If comedy is “tragedy plus time,” then what do you get when the equation reads tragedy plus eternity? That would be Jimmy Titanic, the marvelous one-man show that intercuts the final hours of the sinking of the Titanic with the arrival of the disaster’s victims moments later at the gates of heaven. It’s an ingenious conceit, and Irish actor Colin Hamell uses it to take his audience on a wild and thoroughly original ride.

Two young Irishmen who worked and died on the Titanic, Jimmy Boylan and Tommy Mackey, are the show’s main characters, and it is through them that we come to meet not only the other passengers and crewmembers, but also Mayor R. J. McMordie of Belfast, the editor of the New York Times, John Jacob Astor, the angel Gabriel, and even God himself. With an absolute minimum of props—really just tape on the floor and light cues—Hamell, playwright Bernard McMullan, and director Carmel O’Reilly create a vivid world populated by dozens of distinct figures, complete with appropriate accents, speech patterns, and gestures.

The opening image of Jimmy trying and failing to learn to fly with his new angel wings establishes the tone for the sequences set in heaven. The clichés of a comic version of the afterlife are trotted out one by one, but with this difference—here they form the basis of a thoroughly absurd response to the massive tragedy of the ship’s sinking. Jimmy and Tommy enjoy heaven because, as victims of a particularly high profile disaster, they have a high status there. Gabriel, like God, is portrayed according to the conventions of comedy, and his attitude towards the newly dead reveals in him the pride and entitlement of a petty bureaucrat. Yet he’s likeable, and turns out to be just the sort of soft touch that Jimmy and Tommy need to work their way into the heavenly system.

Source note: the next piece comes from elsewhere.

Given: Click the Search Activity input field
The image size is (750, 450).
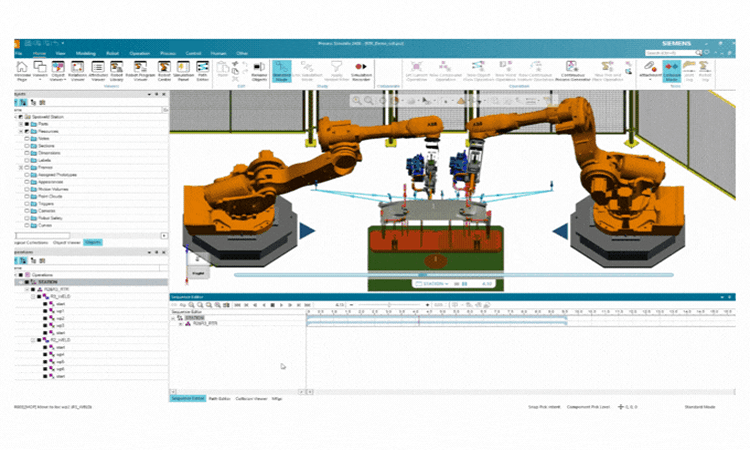Looking at the screenshot, I should pyautogui.click(x=670, y=53).
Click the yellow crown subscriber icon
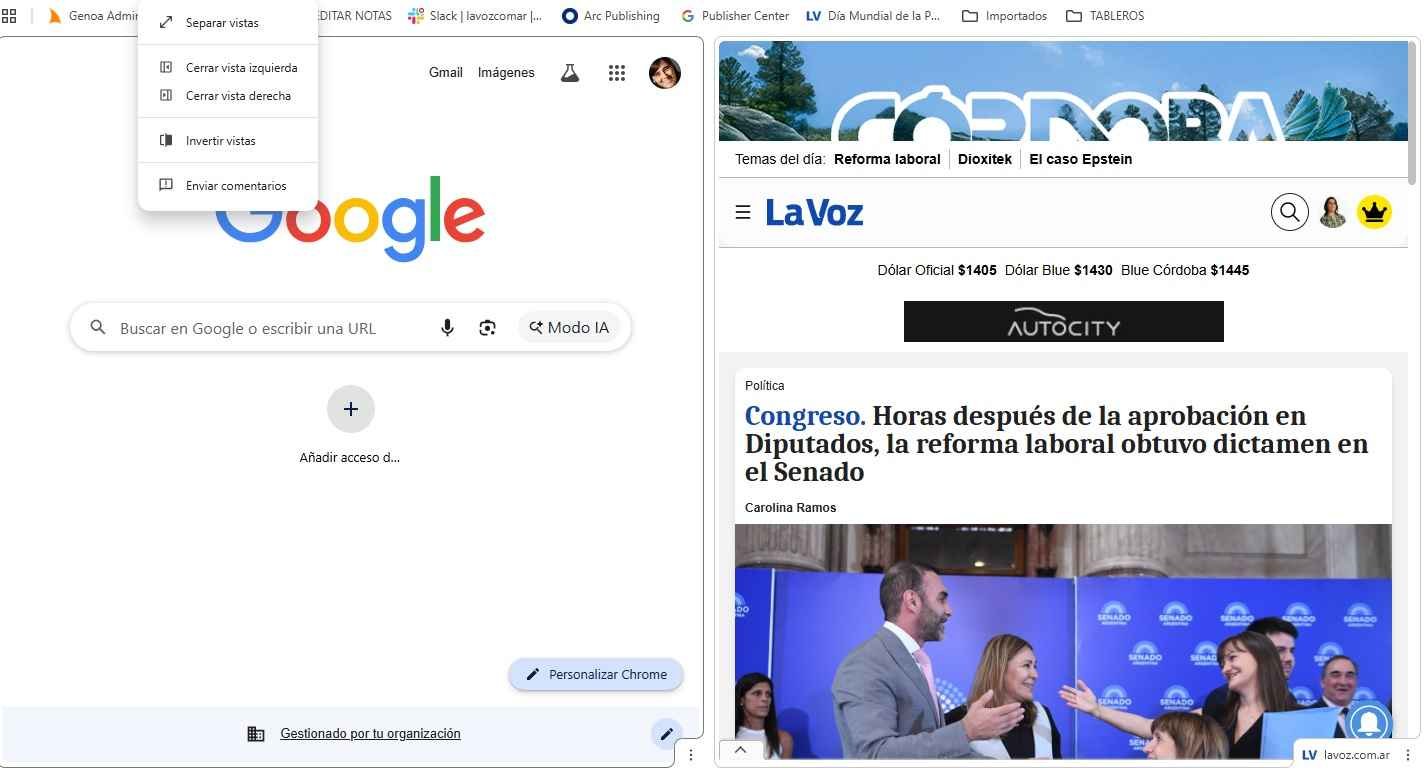The image size is (1428, 774). [x=1374, y=212]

On the other side, there’s the panic that sets in as the ship goes down, and the wide variety of ways that different characters handle it. A desperate Spanish speaking father loses his life in a failed attempt to save his family, and the crew in the engine room regards the whole thing with grim determination. In one sequence, Jimmy and Tommy come across John Jacob Astor and Jacques Futrelle, passengers who, having successfully loaded their loved ones onto the life boats, retire to the library where they drink while anticipating their death.

Newspapers are available in heaven (at least if you know how to handle Gabriel they are), and as a result Jimmy gets to think through and imagine a scene at the New York Times, and another at the mayor’s office back in Belfast. In both cases, the drama of the disaster gets spun in a way that aims to protect the interests of those still alive. In a Senate investigation, Bruce Ismay, an owner of the ship, wrestles with his responsibility for the tragedy and manages to shift the blame. Overall, a strikingly wide range of responses to the famous disaster are dramatized and found wanting, with only the dignity of those who went down with the ship left fully intact. It’s a tribute to the energy, talent, and above all the craft of this team that Jimmy Titanic breathes so much fresh life into such a familiar subject. Colin Hamell is an actor to watch, and this show was an unqualified pleasure.